Quando l’abuso di parole nasconde un vuoto politico

La politica, si sa, è l’arte del possibile. Ma anche del parlare e dell’uso di esternazioni motivate da una retorica che vuole convincere e vincere. Il discorso di Giuseppe Conte ai deputati, prima di quello ai senatori che indubbiamente ne sarà un doppione, ha svelato i veri limiti dell’attuale premier. Naturalmente la suspense, non riguardando il voto per via di una garantita maggioranza, è riferita alla qualità del discorso stesso, il cosiddetto the premier’s speech, un mix di contenuto e forma che, da che mondo è mondo, costituisce il punto di riferimento e di giudizio per maggioranze e minoranze. Lo speech di Conte contiene i difetti e le limitazioni politiche di un personaggio emerso casualmente in un mondo a lui sconosciuto, e mai da lui praticato, ma che in poco tempo lo stesso ne ha afferrato l’attuale importanza, soprattutto per la propria sopravvivenza a tutti i costi. Il meglio tirare a campare che tirare le cuoia del leggendario Giulio Andreotti (al complesso protagonista di una lunga storia italiana ha dedicato un ottimo libro, riveduto e ampliato, Massimo Franco) è diventato una sigla dei governicchi e, al tempo stesso, il marchio dei loro presidenti, indipendentemente dal fatto che provengano o meno dalla società politica o civile. Nel caso di Conte, è evidentissima la vera professione di avvocato che avvolge a mo’ di toga i suoi interventi, anche i più occasionali. E le parole, i giri di frase, le circonlocuzioni, i messaggi sottesi si inanellano nella logica della difesa del proprio cliente, cioè di sé medesimo, concedendo poco spazio alle modalità di attacco che, proprio nei discorsi a proposito dell’avversario Matteo Renzi, si attengono a una critica comunque repulsiva ma cauta. Senza cambi di tono, senza i cosiddetti a fondo necessari in una sfida del genere.

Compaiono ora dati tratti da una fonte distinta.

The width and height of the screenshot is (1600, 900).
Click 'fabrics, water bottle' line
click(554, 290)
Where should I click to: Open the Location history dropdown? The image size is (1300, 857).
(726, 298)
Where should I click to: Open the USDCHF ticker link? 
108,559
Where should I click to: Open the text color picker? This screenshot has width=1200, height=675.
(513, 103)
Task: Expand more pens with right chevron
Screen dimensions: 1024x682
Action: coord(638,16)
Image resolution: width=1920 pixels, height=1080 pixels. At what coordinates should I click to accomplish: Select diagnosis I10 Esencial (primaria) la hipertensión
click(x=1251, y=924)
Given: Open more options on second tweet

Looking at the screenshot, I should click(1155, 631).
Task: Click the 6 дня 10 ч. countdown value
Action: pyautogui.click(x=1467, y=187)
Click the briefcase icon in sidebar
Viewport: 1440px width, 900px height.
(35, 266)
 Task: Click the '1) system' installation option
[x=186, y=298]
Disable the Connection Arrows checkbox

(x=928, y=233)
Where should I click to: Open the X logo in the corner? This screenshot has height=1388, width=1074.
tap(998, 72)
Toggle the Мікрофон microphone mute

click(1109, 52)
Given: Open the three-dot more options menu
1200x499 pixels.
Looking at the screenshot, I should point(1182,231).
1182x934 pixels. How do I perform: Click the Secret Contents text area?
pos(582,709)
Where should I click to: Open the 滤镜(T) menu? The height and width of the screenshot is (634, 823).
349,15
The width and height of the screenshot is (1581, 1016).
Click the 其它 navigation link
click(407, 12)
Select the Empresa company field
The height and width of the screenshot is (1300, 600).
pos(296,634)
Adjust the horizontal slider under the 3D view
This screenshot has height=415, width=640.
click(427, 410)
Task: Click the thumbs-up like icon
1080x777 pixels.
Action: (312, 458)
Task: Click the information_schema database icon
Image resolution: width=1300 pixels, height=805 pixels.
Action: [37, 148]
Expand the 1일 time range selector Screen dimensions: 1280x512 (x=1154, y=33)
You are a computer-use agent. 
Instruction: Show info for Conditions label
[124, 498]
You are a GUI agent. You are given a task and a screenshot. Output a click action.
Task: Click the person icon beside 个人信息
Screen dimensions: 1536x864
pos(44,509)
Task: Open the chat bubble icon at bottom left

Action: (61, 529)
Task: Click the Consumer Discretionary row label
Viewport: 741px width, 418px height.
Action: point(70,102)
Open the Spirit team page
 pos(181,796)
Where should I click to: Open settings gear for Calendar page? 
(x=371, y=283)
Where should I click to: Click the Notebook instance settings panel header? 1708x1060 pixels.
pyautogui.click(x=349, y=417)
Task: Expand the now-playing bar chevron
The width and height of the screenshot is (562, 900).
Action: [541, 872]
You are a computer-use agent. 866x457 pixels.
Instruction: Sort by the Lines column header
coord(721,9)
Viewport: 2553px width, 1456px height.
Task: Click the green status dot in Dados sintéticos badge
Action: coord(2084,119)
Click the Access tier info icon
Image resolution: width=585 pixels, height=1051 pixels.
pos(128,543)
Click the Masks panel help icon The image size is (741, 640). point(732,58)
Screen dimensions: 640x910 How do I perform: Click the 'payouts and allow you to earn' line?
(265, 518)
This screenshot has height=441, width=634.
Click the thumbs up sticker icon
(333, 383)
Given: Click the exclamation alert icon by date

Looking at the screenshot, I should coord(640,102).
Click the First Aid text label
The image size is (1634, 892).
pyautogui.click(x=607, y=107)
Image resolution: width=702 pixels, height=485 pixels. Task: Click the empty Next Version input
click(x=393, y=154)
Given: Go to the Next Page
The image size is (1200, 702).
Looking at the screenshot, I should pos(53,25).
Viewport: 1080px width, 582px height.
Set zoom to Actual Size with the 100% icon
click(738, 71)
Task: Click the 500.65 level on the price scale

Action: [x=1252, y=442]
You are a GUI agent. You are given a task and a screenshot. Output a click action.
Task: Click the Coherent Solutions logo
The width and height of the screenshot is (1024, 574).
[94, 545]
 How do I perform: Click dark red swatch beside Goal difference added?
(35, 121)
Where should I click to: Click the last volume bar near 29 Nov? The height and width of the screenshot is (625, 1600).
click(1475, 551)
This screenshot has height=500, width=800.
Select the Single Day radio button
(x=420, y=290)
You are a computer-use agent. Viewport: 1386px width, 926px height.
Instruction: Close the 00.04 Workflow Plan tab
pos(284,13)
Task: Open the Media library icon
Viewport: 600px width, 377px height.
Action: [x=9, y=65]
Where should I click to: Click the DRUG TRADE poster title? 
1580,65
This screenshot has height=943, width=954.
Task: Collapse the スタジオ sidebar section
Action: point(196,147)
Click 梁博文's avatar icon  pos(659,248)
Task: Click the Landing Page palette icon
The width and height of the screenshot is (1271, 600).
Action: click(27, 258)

Ma siccome la forma è sempre la veste di un contenuto e si fonda nella sua sostanza, il giudizio che ne deriva, nel nostro caso, è di una conclamata modestia per l’assenza di proposte effettive messe in evidenza dalla continua insistenza nell’autodifesa, nella riproposizione del “lavoro fatto per il Paese” e, dunque, della insostituibilità del proprio Governo a fronte di una emergenza alla cui gravità contribuisce la crisi provocata da Italia Viva. L’argomento di fondo, l’epidemia stessa e i rimedi del Governo, viene assorbito e diluito nella tecnica ben nota e più volte citata del manzoniano “lenire e sopire, allontanare il fuoco dalla paglia” e di cui Conte è impareggiabile praticante. E le parole che usa ne confermano la continuità della quale la stessa difesa dell’alleato Partito Democratico, (del M5S si dovrebbe dire che di un bel tacer non fu mai scritto), alterna agli elogi sperticati gli inviti a quel mitico cambio di passo che è diventato una parola d’ordine per gli uni e per gli altri. In modo particolare per Giuseppe Conte. Le parole, dunque, diventano la chiave d’accesso ad un contenuto puramente difensivo con la finalità del ribaltamento del significato nel suo opposto, o nel suo uso strumentale, come se il sostanziale immobilismo si tramutasse in una corsa, dove gli ostacoli di renziani e opposizioni ne impediscono un successo che, comunque, giungerà purché la continuità di Conte sia garantita dai responsabili o costruttori che dir si voglia. E la parola sempre usata di voltagabbana è elevata nel suo opposto di responsabili, come se fosse una questione di parole.

Immobilismo declinato come l’immobilità da altri provocata è il gioco di parole che contraddistingue questa crisi, esattamente come il lavorìo intenso di promesse ma riservato nel conteggio e dietro le quinte, per assicurare i voti di maggioranza, diventa per Conte un leale e limpido richiamo alla gente di buona volontà per non precipitare nel baratro aperto da Renzi. Al contrario, la crisi ha le sue motivazioni, con tutta evidenza, dalla inadeguatezza di Conte nella gestione di una epidemia che ci vede al primo posto nel mondo per i morti. Il fatto è che le parole sostituiscono i fatti. Ma quelle volano, questi restano.